> **Dataset extract**

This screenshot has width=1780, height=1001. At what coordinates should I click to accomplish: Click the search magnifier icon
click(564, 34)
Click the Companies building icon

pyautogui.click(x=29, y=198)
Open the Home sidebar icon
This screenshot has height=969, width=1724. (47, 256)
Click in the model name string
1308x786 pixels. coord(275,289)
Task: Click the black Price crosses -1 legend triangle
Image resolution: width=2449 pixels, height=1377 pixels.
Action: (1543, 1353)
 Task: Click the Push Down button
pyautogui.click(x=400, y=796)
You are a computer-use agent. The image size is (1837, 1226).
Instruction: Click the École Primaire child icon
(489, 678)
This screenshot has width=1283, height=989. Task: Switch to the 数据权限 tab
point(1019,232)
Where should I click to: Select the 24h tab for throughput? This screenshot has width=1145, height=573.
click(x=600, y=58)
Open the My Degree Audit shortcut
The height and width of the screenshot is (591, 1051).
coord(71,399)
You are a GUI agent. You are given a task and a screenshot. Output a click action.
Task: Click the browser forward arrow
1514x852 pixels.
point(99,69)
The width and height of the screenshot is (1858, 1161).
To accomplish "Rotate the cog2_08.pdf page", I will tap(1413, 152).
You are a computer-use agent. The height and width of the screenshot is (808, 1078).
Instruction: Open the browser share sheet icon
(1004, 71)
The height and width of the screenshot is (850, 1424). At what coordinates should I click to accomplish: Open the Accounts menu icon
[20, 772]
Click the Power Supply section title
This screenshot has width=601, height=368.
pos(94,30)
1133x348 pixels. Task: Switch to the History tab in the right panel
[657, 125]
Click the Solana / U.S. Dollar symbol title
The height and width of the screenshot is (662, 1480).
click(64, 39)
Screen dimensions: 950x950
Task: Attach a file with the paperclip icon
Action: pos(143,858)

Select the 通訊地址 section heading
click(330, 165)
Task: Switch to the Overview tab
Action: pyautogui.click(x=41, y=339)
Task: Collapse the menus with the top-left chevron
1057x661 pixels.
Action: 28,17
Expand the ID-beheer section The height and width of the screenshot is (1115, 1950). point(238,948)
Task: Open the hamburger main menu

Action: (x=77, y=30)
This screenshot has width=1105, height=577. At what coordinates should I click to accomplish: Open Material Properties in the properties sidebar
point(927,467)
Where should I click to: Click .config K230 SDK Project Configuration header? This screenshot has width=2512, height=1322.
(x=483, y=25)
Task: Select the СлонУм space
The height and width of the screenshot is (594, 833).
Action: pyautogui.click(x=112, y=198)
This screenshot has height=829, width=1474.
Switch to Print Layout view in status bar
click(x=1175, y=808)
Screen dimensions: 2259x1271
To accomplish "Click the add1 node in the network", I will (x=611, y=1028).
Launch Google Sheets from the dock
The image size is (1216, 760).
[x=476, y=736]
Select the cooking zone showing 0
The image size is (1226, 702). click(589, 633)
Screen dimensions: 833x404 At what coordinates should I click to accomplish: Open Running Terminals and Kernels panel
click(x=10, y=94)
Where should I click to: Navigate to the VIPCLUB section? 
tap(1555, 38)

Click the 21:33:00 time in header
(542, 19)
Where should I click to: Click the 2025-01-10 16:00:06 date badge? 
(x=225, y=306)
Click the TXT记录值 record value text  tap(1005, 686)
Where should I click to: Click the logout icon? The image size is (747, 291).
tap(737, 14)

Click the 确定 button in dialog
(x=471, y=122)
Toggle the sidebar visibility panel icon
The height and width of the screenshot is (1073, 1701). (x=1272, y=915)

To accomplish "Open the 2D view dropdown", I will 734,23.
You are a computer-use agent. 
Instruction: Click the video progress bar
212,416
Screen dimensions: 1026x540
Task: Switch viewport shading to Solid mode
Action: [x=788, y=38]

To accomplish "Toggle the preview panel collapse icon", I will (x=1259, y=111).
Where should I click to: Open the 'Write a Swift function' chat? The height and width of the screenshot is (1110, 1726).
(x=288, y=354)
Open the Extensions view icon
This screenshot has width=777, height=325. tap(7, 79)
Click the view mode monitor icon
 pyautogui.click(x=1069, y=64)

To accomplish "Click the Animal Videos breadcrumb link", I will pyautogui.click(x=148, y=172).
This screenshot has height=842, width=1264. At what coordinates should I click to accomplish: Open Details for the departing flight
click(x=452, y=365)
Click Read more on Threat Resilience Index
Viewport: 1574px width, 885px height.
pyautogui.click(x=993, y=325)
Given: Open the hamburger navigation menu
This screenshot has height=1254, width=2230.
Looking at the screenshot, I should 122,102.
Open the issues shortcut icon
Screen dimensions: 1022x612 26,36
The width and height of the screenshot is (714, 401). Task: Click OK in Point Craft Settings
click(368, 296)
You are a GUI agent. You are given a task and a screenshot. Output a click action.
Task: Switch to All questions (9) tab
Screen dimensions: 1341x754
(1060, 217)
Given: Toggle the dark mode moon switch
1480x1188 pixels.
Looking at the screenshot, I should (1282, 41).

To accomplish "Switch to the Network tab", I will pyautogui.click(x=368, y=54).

> **What the exercise asks**
From the line containing "Click Read more on Threat Resilience Index" through the closing line of the material above, return every line exactly and omit all others.

> **Reply**
Click Read more on Threat Resilience Index
Viewport: 1574px width, 885px height.
pyautogui.click(x=993, y=325)
Given: Open the hamburger navigation menu
This screenshot has height=1254, width=2230.
Looking at the screenshot, I should 122,102.
Open the issues shortcut icon
Screen dimensions: 1022x612 26,36
The width and height of the screenshot is (714, 401). Task: Click OK in Point Craft Settings
click(368, 296)
You are a GUI agent. You are given a task and a screenshot. Output a click action.
Task: Switch to All questions (9) tab
Screen dimensions: 1341x754
(1060, 217)
Given: Toggle the dark mode moon switch
1480x1188 pixels.
Looking at the screenshot, I should (1282, 41).

To accomplish "Switch to the Network tab", I will pyautogui.click(x=368, y=54).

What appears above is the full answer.